▶ **ASSIGNMENT**: Keep every line in which "will" occurs and drop the rest of the data.
------
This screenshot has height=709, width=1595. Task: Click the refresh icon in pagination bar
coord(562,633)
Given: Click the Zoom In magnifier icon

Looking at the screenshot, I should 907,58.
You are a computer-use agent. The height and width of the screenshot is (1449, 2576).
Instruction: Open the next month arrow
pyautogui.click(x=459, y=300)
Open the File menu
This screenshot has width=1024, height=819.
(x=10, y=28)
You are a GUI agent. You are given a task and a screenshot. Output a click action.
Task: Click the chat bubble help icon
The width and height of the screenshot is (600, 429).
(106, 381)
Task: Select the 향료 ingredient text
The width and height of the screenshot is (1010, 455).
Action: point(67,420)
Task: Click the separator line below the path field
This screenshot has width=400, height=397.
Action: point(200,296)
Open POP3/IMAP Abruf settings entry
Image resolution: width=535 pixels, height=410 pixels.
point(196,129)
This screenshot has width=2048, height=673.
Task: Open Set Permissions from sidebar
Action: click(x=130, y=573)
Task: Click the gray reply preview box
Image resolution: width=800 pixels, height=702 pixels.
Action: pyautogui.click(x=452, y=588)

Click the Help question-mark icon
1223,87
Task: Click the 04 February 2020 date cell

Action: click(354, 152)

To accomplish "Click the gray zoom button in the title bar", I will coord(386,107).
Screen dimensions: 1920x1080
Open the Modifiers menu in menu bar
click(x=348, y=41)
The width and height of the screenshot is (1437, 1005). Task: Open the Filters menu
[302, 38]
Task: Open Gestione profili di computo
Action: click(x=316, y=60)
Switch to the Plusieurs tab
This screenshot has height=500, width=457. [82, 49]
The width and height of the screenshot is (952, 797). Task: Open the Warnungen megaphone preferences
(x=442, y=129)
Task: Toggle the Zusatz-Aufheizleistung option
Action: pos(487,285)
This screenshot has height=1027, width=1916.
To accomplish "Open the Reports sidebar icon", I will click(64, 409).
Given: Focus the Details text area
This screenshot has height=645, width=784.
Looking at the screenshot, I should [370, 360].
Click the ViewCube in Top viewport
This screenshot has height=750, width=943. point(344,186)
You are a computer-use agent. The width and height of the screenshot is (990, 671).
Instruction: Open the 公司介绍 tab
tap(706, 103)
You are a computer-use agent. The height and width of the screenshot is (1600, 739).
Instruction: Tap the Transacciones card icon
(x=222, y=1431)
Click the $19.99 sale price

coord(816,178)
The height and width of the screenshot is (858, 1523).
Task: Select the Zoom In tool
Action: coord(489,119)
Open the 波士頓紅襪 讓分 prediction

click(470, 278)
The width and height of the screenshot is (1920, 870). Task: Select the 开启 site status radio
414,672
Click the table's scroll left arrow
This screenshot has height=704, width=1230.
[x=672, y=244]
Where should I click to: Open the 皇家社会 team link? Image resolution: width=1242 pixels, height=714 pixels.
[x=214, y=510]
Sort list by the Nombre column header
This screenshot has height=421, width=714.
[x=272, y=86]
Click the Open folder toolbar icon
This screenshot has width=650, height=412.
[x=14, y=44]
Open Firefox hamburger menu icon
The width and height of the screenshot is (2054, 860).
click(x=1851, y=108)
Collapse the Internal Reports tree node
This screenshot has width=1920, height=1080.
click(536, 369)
------
▶ **EXERCISE SOLUTION**:
To accomplish "Click the gray zoom button in the title bar", I will coord(386,107).
To accomplish "Open the Reports sidebar icon", I will click(64, 409).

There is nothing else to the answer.